Gorgeous. I love pics of baby and daddy asleep!


----------



## MummyJade

She is such a cutie, my LO has that bunny from my BIL and SIL, its in her moses basket 
just waiting for little one to join it x


----------



## Belle

Congrats hun, beautiful photos!!
My son was born on the 11th 4 years earlier......great day!! 
well done! xx


----------



## cheryl

Aww she is gorgeous hun.
Luv Cheryl xxx


----------



## Sambatiki

Shes so beautiful!
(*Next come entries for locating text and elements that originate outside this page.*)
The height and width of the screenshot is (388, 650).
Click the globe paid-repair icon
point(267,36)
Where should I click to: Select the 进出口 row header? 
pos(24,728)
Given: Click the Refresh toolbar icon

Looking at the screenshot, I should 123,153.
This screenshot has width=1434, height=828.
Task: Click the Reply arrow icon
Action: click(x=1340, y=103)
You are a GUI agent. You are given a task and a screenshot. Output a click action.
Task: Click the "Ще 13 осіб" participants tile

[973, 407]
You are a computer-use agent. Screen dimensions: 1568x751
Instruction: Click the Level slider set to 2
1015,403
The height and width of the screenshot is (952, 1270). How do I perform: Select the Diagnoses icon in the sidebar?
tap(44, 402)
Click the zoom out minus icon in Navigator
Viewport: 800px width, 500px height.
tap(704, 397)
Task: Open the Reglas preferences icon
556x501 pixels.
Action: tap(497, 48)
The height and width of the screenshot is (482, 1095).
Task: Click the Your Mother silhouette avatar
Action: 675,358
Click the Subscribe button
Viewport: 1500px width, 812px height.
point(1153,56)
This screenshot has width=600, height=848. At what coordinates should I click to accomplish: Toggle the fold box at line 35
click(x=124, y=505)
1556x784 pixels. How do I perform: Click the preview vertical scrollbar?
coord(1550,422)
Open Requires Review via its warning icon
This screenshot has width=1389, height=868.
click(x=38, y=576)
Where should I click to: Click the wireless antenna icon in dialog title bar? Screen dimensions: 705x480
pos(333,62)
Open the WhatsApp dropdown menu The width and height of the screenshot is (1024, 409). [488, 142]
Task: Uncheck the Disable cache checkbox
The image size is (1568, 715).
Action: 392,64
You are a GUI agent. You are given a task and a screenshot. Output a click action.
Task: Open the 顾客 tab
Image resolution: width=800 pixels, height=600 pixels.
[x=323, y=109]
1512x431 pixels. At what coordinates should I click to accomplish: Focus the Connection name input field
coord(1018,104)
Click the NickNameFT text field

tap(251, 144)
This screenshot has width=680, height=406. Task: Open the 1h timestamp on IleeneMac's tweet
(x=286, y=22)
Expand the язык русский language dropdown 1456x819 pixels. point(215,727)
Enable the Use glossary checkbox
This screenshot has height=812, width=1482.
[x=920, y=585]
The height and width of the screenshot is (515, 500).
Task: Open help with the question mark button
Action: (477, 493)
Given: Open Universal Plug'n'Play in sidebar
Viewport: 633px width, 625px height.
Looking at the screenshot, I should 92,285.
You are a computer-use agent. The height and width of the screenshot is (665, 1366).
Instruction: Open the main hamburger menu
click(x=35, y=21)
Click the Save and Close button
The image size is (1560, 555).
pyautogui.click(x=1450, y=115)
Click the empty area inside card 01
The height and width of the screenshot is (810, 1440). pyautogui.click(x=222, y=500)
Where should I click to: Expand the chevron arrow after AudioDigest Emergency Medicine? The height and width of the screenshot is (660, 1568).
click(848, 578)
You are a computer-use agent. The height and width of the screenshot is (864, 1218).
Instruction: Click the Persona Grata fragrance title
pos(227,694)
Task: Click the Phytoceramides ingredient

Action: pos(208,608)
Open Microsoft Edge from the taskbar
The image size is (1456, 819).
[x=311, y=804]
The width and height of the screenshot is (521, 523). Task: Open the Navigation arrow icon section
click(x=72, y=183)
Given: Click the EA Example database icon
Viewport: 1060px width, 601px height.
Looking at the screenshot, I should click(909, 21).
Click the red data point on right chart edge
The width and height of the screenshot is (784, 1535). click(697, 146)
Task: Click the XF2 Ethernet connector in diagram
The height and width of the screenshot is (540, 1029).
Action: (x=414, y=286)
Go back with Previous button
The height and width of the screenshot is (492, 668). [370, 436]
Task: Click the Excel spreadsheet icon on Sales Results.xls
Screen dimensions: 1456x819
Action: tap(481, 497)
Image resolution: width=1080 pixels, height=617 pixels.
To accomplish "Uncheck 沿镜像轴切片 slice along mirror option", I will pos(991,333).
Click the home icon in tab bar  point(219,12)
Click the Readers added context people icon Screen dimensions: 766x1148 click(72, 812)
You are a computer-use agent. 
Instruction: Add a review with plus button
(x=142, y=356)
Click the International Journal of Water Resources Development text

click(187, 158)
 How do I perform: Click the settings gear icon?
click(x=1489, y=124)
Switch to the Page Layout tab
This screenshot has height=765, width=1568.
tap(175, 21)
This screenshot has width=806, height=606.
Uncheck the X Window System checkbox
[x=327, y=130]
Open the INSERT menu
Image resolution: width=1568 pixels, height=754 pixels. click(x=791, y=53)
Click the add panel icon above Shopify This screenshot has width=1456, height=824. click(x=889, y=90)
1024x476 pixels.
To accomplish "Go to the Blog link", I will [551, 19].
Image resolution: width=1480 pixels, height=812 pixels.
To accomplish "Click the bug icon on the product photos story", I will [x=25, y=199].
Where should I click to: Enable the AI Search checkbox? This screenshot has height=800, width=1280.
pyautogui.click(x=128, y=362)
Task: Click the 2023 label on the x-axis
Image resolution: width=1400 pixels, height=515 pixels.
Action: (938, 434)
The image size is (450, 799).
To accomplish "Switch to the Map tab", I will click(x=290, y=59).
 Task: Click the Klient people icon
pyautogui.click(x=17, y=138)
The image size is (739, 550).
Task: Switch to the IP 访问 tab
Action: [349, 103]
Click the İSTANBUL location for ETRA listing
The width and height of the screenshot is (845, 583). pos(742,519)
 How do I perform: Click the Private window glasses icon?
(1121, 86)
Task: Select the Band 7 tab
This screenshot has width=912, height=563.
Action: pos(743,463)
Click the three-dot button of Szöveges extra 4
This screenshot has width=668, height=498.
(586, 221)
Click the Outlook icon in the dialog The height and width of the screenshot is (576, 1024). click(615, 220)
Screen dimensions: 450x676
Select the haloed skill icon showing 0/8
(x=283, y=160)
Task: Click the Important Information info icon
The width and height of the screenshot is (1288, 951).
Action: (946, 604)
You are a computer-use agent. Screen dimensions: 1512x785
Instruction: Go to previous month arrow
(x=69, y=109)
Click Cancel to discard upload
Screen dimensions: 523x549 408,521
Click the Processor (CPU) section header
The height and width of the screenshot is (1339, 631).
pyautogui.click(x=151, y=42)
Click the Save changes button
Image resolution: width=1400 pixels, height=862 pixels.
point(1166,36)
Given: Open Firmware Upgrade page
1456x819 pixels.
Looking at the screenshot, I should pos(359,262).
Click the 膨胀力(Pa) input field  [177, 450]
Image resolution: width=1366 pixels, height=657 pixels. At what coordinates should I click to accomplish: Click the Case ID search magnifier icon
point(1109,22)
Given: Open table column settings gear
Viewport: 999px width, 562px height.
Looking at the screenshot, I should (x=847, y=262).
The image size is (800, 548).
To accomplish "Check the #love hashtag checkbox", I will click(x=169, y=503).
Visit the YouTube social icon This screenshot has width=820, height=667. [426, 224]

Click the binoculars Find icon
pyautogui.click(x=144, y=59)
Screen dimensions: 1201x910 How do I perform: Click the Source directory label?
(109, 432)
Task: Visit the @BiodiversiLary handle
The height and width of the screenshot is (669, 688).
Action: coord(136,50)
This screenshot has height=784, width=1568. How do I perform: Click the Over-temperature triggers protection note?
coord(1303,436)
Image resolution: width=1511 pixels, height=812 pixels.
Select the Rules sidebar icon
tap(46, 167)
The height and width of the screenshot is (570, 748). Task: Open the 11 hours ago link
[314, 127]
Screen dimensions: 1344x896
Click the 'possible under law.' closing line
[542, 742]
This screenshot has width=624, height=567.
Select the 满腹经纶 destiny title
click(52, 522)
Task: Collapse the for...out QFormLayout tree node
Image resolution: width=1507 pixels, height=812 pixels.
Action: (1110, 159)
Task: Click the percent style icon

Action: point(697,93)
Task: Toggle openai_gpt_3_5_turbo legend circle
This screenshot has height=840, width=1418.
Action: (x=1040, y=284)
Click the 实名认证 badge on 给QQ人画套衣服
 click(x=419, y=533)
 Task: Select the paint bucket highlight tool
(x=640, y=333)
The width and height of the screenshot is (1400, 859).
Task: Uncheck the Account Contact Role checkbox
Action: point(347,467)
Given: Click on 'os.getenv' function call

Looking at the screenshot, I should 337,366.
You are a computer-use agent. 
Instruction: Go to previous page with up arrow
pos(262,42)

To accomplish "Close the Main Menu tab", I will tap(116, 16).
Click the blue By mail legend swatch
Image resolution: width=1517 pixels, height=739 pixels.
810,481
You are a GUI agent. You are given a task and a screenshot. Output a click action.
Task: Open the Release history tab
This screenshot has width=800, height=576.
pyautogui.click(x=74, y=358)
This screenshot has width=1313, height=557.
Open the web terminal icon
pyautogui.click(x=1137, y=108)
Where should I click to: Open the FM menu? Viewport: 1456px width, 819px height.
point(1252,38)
Congrats on your princess!


----------



## Donna26

oh she's gorgeous!!!!!!!!!!!


----------



## helen1234

omg how beautiful is she.
congratulations and well done
xx


----------



## redberry3

she is gorgeous!!! congrats!!!


----------



## clairebear

congratulations she is beautiful x x


----------



## Miss Duke

Aww she is gorgeous, congrats xxxx


----------



## charliebear

Congratulations, she's beautiful. x


----------



## SJK

congrats, shes beautiful xx


----------



## Mira

Congrats!


----------



## AC81

What a cutie - she's so beautiful xxx


----------



## bluebell

She's gorgeous!! Congrats :cloud9:

xx


----------



## princess_bump

awww she's so beautiful, big congratulations :)


----------



## Dream.A.Dream

Congrats :) I love her name xx


----------



## Heavenx

Congratulations, she's adorable x


----------



## ajarvis

Awww she is so beautiful! Congrats!


----------



## xxxjacxxx

Congratulations honey, shes adorable!!!:cloud9:


----------



## Dragonfly

Aww those are cool pics! baby looks so happy in the car seat there.


----------



## vicky

she is beautiful hun, congratulations


----------



## luvbunsazzle

She is gorgeous. Love the pictures


----------



## princess_vix

Congrats honey :) shes beautiful :) aready learning that photos aren't what she wants by swearing hehe xx


----------



## wilbrabeany

ahhh she so cute


----------



## Wobbles

Gorgeous in every way Laura & J

Congratulations again x


----------



## elly460

Congrats! Gorgeous!


----------



## genkigemini

AHHHH!!! She is precious! I love the picture of baby and daddy!


----------